Bone/Papa Roach:
Given all the NG we're extracing from shale, why are we importing it? Seems kind of counterproductive or is there something counterintuitive that I'm not understanding?
First LNG tanker arrives at Golden Pass terminal
SABINE PASS - It's a picture one company has waited years to see.
A tanker carrying the first shipment of liquefied natural gas cargo arrived Thursday morning aboard the Al Khuwair Q Flex ship at the Golden Pass LNG regasification terminal located south of Port Arthur and northwest of Sabine Pass, adjacent to the Sabine-Neches Waterway.
The LNG tanker Al Khuwair arrived at the terminal from Qatar, according to Clark Vega, a company spokesman. The ship can carry 211,885 cubic meters of LNG, according to Bloomberg vessel-tracking data. The amount would equal about 4.56 billion cubic feet when converted to a gas, The cargo represents about 7.4 percent of daily U.S. gas production.

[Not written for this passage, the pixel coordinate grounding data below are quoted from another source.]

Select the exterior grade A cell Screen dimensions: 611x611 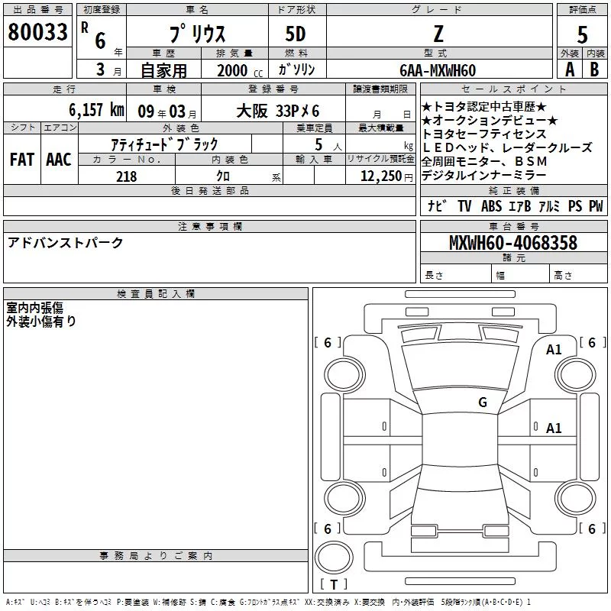[570, 70]
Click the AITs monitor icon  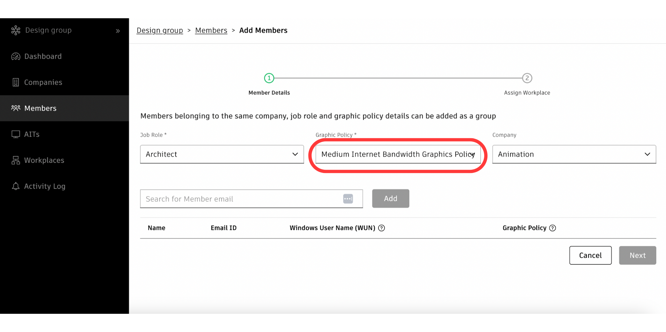pos(16,134)
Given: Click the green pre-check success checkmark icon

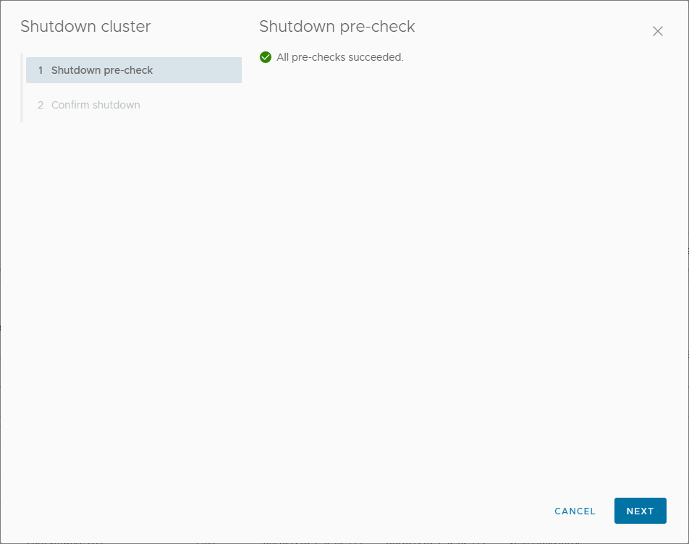Looking at the screenshot, I should click(x=266, y=57).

The terminal, near Sabine Pass, Texas, is a joint venture between Qatar Petroleum International, Exxon Mobil Corp., and ConocoPhillips.
A number of visitors and invited guests, including company executives, watched the arrival.
The terminal took several years to build.
The cargo arrived on one of the largest LNG tankers in the world.
The gas is cooled to more than 250 degrees below zero and then heated and piped into storage tanks at the terminal.
The Golden Pass LNG terminal includes two berths for unloading double-hulled LNG ships; five LNG storage tanks with capacity of 155,000 cubic meters each; vaporization equipment to warm the LNG to its natural gas state. The affiliated Golden Pass Pipeline facilities and equipment will transport the natural gas from the terminal to customers.
This represents enough natural gas to meet the average daily needs of about 10 million U.S. households.